━━━ Source information

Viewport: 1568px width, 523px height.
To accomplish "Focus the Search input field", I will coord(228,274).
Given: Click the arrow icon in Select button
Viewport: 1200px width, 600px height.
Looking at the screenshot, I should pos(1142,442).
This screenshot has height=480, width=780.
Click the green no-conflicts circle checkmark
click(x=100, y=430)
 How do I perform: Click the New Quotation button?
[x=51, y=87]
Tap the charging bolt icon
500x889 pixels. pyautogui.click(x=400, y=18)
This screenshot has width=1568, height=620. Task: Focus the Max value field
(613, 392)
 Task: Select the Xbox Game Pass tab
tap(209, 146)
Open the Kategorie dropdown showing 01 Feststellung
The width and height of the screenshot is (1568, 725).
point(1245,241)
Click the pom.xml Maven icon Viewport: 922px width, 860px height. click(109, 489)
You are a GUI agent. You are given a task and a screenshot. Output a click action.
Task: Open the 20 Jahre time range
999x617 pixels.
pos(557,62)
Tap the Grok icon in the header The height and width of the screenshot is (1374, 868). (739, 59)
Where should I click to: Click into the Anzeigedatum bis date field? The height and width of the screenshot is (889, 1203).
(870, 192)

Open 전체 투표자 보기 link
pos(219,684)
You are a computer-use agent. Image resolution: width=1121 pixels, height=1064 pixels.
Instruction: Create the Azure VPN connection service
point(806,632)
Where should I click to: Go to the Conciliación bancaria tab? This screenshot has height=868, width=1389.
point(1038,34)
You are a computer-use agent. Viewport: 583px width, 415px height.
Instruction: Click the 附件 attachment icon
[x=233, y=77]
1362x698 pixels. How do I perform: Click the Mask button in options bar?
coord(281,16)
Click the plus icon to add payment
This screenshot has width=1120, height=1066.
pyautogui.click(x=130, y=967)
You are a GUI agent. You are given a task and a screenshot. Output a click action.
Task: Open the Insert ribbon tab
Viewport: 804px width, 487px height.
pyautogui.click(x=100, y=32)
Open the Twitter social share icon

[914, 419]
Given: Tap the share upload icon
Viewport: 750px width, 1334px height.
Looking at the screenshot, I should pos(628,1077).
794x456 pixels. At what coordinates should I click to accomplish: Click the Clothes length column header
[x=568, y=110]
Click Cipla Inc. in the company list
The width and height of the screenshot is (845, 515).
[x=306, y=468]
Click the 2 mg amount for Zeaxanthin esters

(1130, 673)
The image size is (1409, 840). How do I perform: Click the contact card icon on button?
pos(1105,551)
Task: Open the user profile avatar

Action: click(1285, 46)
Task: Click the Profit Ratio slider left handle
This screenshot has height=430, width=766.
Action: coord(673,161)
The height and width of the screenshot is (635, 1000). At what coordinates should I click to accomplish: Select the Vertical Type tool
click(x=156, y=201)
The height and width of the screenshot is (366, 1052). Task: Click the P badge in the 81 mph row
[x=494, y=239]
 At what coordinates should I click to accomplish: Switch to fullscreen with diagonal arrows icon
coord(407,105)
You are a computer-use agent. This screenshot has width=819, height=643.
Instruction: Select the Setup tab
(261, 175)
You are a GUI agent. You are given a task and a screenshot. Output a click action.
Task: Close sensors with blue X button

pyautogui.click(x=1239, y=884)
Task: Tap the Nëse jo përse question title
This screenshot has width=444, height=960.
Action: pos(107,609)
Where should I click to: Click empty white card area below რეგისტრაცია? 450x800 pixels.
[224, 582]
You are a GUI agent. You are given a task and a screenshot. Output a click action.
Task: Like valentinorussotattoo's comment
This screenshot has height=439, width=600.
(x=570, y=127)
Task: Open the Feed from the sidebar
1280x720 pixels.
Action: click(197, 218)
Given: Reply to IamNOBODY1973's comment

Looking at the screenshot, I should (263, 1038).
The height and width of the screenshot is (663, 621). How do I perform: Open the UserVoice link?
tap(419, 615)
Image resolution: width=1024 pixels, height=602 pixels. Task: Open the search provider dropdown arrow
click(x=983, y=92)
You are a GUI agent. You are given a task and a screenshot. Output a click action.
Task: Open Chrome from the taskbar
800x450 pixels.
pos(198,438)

━━━━━━

(Task description)
Which lines in the data hold the string "computer"? Copy each of them.

(Your solution)
You are a computer-use agent. Image resolution: width=1121 pixels, height=1064 pixels.
You are a computer-use agent. Viewport: 583px width, 415px height.
You are a computer-use agent. This screenshot has width=819, height=643.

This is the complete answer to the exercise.